Apple's YouTube description gives a helpful list of everyone featured in the ad. Among Malala Yousafzai, Diane von Furstenberg and feminist icon Gloria Steinem are people like...Marie Kondo, Lady Gaga, late night talk show host Lilly Singh, who I have to confess, I'd never heard of until now.
The song is by (who else?) Beyoncé. "Flawless" Feat. Chimamanda Ngozi Adichie.
The inherent flaw in this entire campaign is the same as with like Crazy Ones: Apple has little if anything to do with the success of the people who use their product. I'm sure Malala Yousafzai is happy to be in the spot and raise awareness for her work and of course take money to be in the spot. But it's kind of insulting to claim what she endured is somehow thanks to Mac.
Crazy Ones purely celebrated the people who make a difference, and the implication was "We're just like them." Arrogant? Sure, but Apple's always been an arrogant brand.

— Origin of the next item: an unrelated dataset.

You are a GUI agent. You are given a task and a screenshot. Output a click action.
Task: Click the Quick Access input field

Behind The Mac however, shoulders its way into the cultural moment. The implication is at best cringe-worthy, "We're relevant, too!" or at worst, implying that somehow these cultural icons owe them. You wouldn’t be here without us."
It's really hard to say. But that's what happens when there’s no voice over. A picture is worth thousand words, none of them you can control.

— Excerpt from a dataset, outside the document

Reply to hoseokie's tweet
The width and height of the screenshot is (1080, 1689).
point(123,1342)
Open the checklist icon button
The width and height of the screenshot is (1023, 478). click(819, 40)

In the past few years, Apple's gone from touting the product benefits to inserting itself into important moments in culture in a self-serving manner. It's kind of like saying "We're down the struggle, whatever struggle there is this month."

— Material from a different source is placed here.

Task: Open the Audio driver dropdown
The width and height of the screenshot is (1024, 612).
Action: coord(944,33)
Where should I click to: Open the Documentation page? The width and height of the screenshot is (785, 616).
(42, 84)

It's all the more curious then that Apple has gone from assuming you are smart enough to know who Gandhi, Martin Luther King Jr, Einstein and Bob Dylan are to feeling the need to tell us who everyone is in the spot.
By the way, the spot is also being localized because people in different countries might not care about a on-the-rise Grammy nominee who was one of five other writers on an Ariana Grande song. (Does it really take that many people to write an Ariana Grande song?)
What bothers me about this spot is that it doesn't really champion women so much as use them as window dressing behind expensive hardware. And the worst part is that as a creative, I just know they had to go through a few dozen other people before they found a crop who the CMO and CCO felt "resonated," let along finding people who would agree to be in the spot. It’s not that you are championing women, so much as championing certain women.
At the end of the day, this spot, like the entire Behind The Mac campaign, is just a product shot with borrowed interest, and it's not very interesting. It's opportunistic and oddly shallow.